**Excerpted passage**
*-*-*
What followed was a series of articles that
led inexorably back to River Quay--since the
mob guys met every night at a River Quay restaurant,
and the wife of the night supervisor worked
in Joe Cammisano's River Quay night spot.
(During an interview with this supervisor,
I told him I'd heard that on one occasion,
when a night club was being renovated, he'd
told the bar owner to have two sofas delivered
to his house. "That's a damn lie,"
the supervisor said heatedly. "It was
two love seats.")
The
city auditor's office embarked on a sham investigation
of liquor control, behind closed doors.
Later
an assistant city auditor in charge of monitoring
Sunday liquor licenses was convicted of involvement
in a Mafia gambling operation.
A
former Kansas City Times reporter called me
to the Muehlebach Hotel and told me that some
liquor agents were going to set me up on a
drug bust. (The ex-reporter was then working
as an organizer for the bartender's union.)
He said they'd enlisted the aid of a waitress
at a 12th Street bar I frequented (Mafia owned),
and she was going to ask me to drive her home.
Her boyfriend, a policeman, was going to pull
me over and find a bag of grass on the floor
of my car. At the time I was still on parole
from a life sentence, so a bust would have
meant my going back to prison. I called the
night supervisor of liquor control, met him
at another Mafia-connected bar near my home,
and talked to him about it. He said, "You
can't blame those guys (agents). They think
you're following them around town, trying
to get them fired."
After
that I limited my watering holes to places
owned by people I knew well. Then a relative
of Joe Cammisano's called and said they had
a state representative working to have my
parole revoked. (I taped the conversation;
when they learned I had taped it, there were
no more conversations like it.)
*-*-*
**Dataset entries**

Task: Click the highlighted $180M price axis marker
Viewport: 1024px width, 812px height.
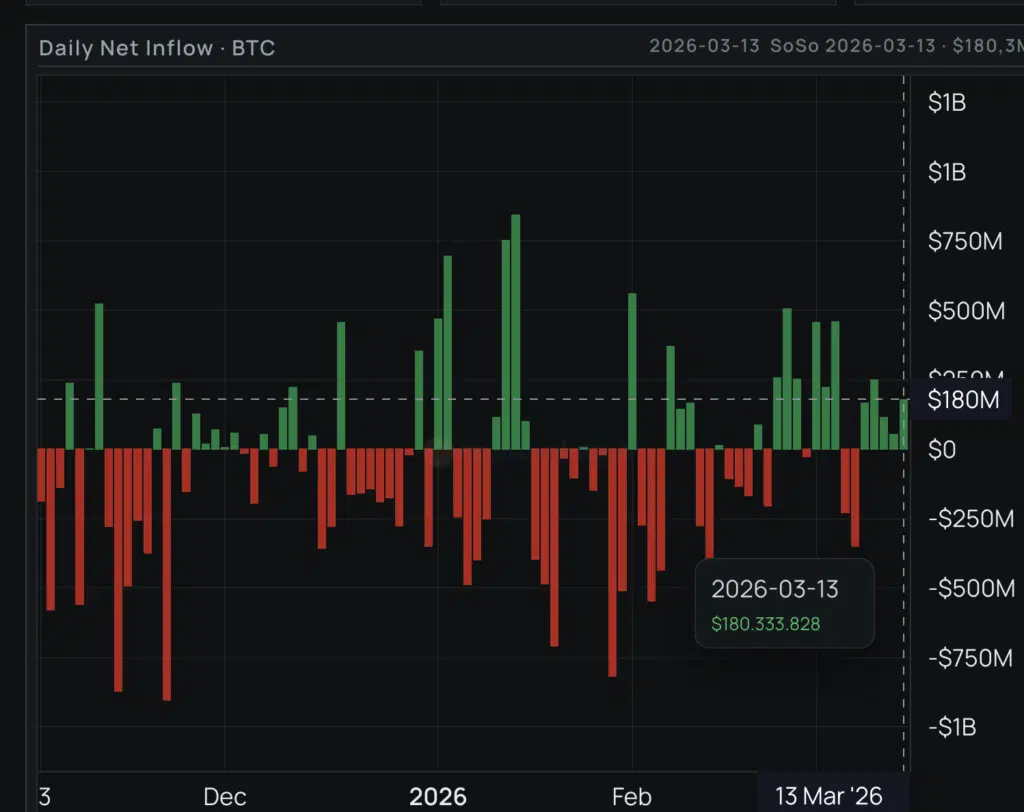Action: 963,400
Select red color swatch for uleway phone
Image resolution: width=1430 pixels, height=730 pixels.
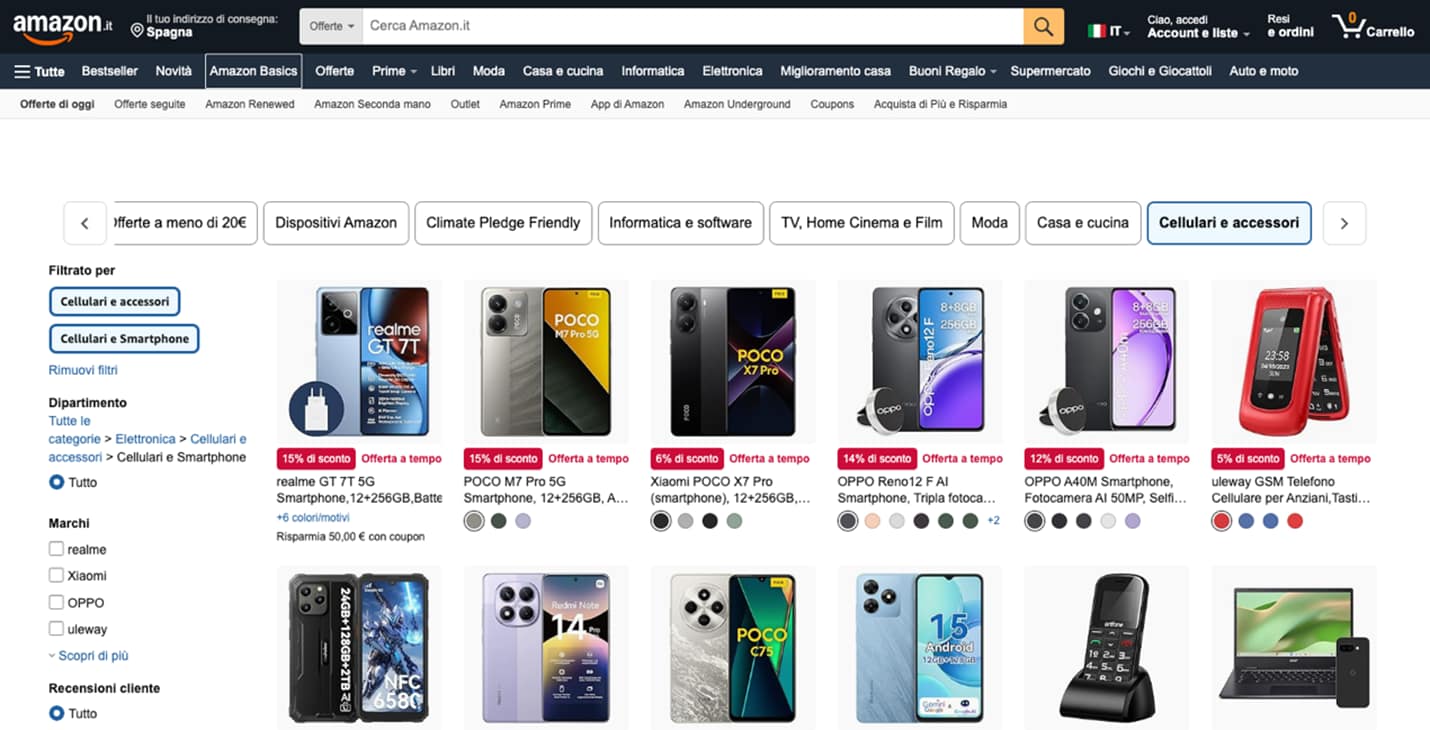click(x=1221, y=521)
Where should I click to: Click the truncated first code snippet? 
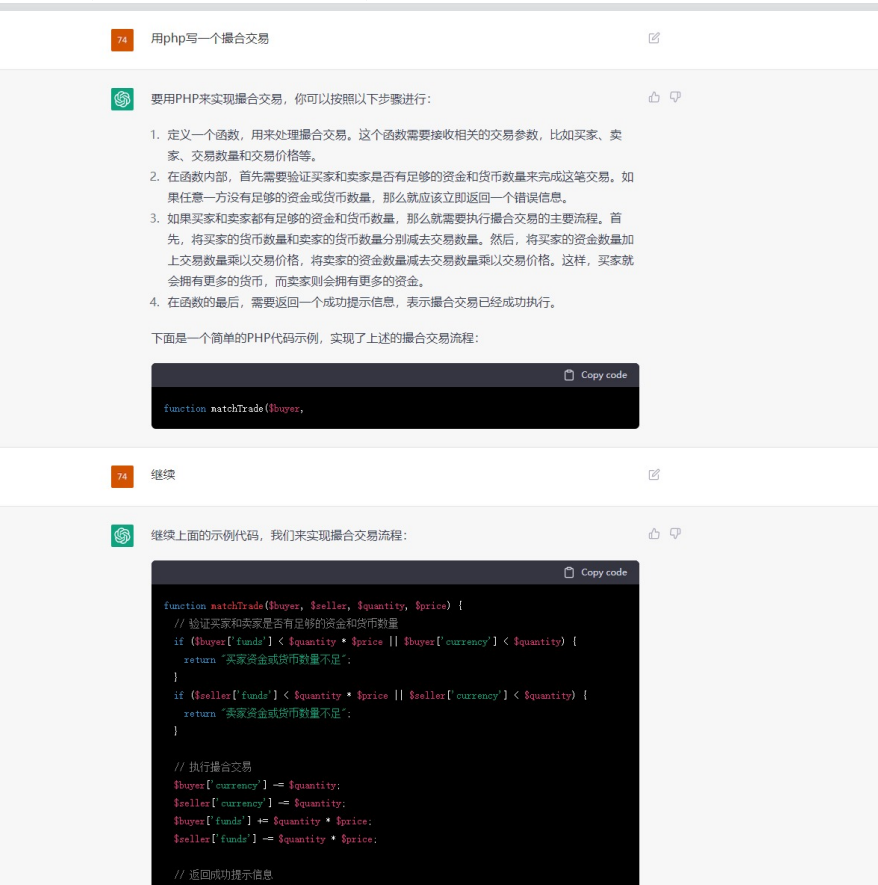(x=237, y=408)
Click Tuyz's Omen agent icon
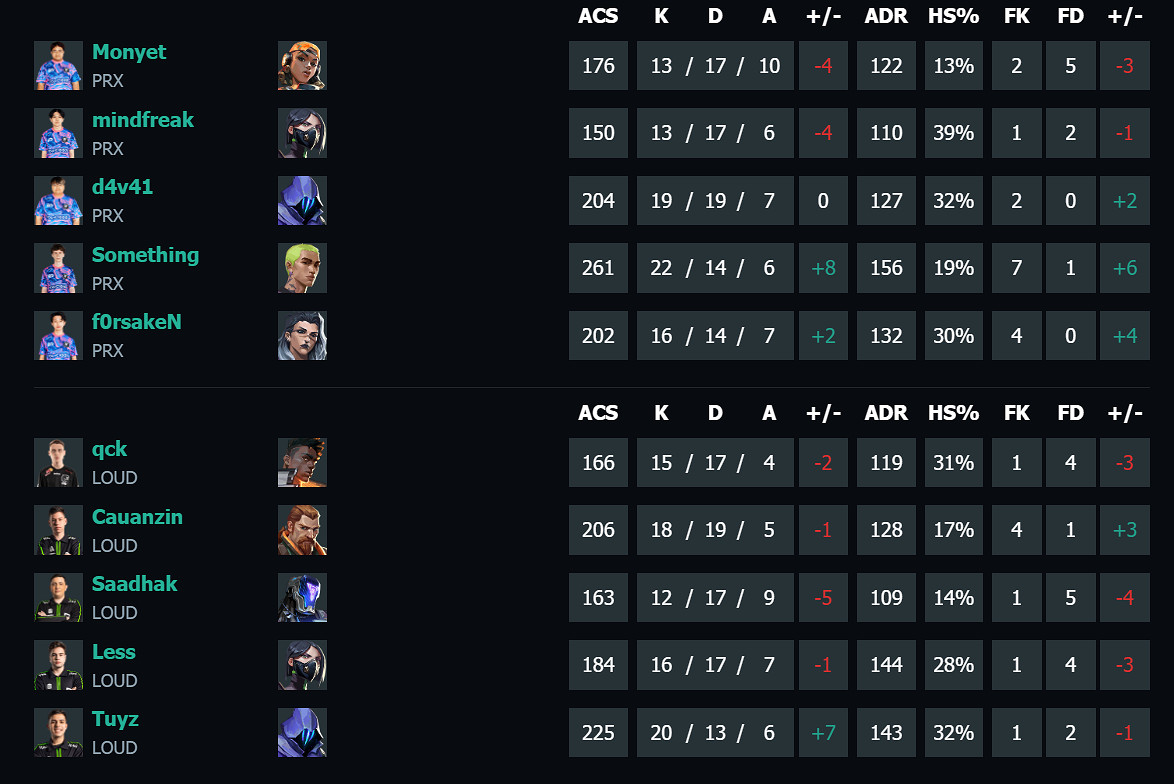 (302, 733)
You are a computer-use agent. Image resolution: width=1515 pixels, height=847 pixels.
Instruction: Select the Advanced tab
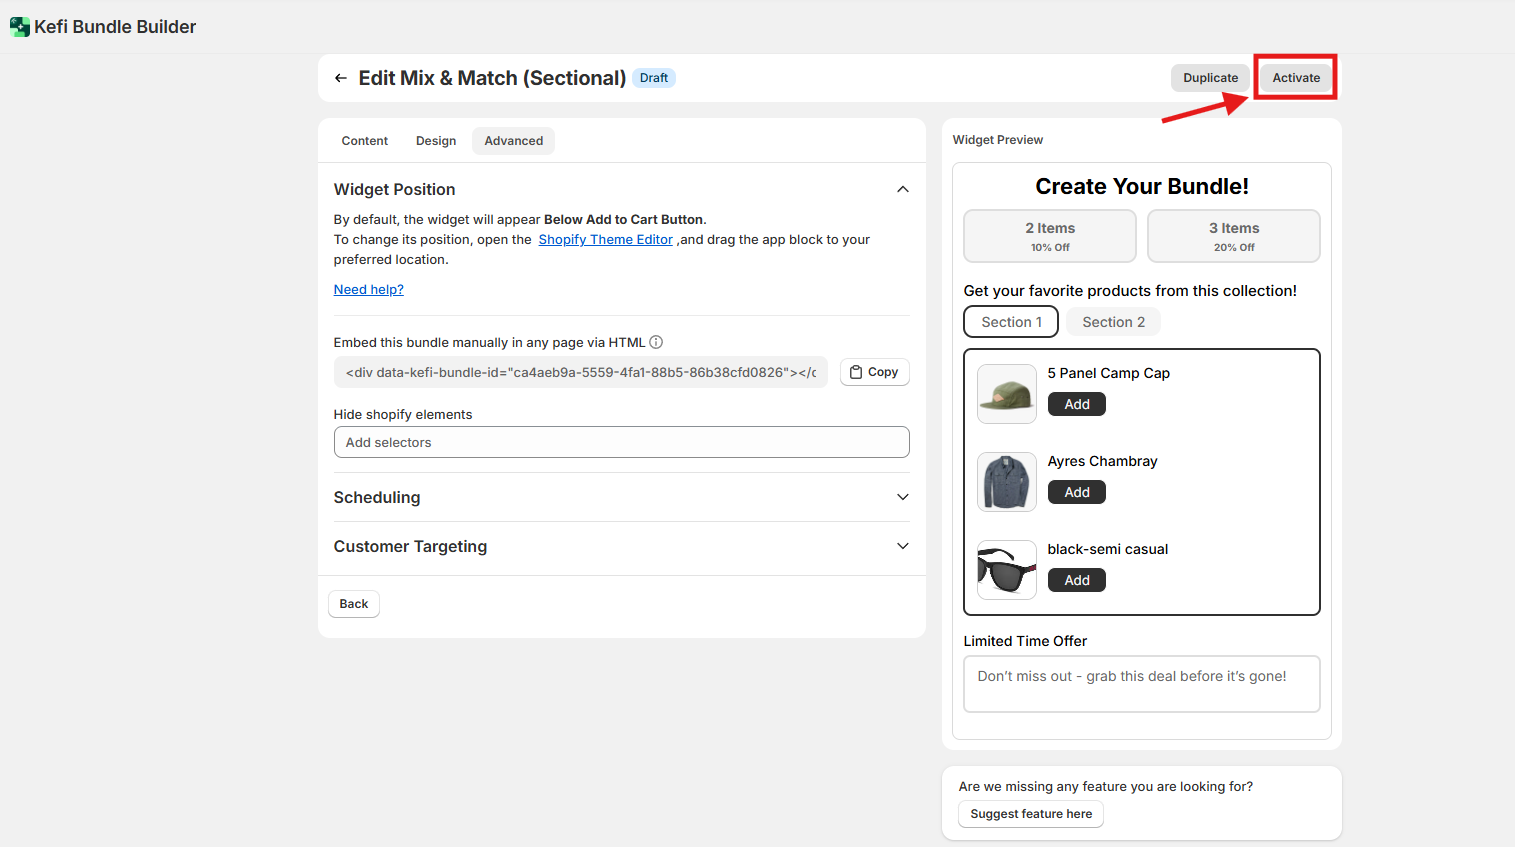click(x=513, y=141)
*-*-*
**Tasks to perform**
A. In the River Quay account, what was the former Kansas City Times reporter working as at the time?
B. Please continue the River Quay account from its final sentence.
The lines have nothing to do with what you're asked to do here.

**Responses**
A. He was working as an organizer for the bartender's union.

B.
Roger
Moore, The Star's city hall reporter, informed
me that The Star's city hall offices had apparently
been entered late one night and that two files
were missing--one on the night supervisor
at liquor control, and one on an assistant
city prosecutor closely associated with the
night supervisor.
During
that period, I was dating Christine Poggi,
an Italian-American state parole officer.
(We later married, and she became a police
officer.) I frequently took her with me when
I went anywhere there would be danger of the
mob setting me up. I was far more worried
about being framed than being shot.
In
July 1976, David Bonadonna, Sr., was shot
to death and stuffed in the trunk of his car.
The
lid blew off the River Quay.
We
soon learned that the FBI had searched Willie
Cammisano's garage seeking evidence of the
murder, and that the agency would file a search-warrant
return naming Willie Cammisano as the probable
killer of Bonadonna. The document would quote
informants as saying the murder was directly
linked to mob activity in River Quay.
We
published a major story during the 1976 Republican
National Convention, which made news across
the country. A few days later Fred Bonadonna
called to say his family wanted to rebut our
story.
When
Bonadonna arrived at The Star office with
his brother, they were accompanied by two
sons of Willie Cammisano. Two editors sat
in on the interview, which was tape recorded,
and it ran verbatim the next day. During the
interview, Fred Bonadonna made a big show
of saying he'd never met or talked to me before--when,
in fact, he'd been one of my informants during
the liquor control investigation.
The
next day I called Bonadonna and asked him
if he'd read the story, and if it had helped
him any.
He
said, "You've saved my life. For the
time being anyway."
This,
as were all later conversations, was tape
recorded. Bonadonna said he was ashamed of
himself for giving in to family pressure to
defend Willie Cammisano. He said that what
we'd printed in the first story was true,
but that we had only part of the story. Over
a period of months I called him every other
day. He told me there was a contract on his
life, who had the contract, why Willie Cammisano
had killed his father (Willie wanted the city-owned
parking lot, since it had become so lucrative).
He told me how he, Bonadonna, had gone to
Willie Cammisano with a city councilman (Robert
Hernandez), and how Willie had threatened
mayhem in front of the councilman.
These
conversations were considered so sensitive
that only two editors at The Star knew about
them: Tom Eblen and Mike Fancher (now executive
editor, The Seattle Times). I'd chosen them
because I felt sure they would go to jail
before they'd compromise my source.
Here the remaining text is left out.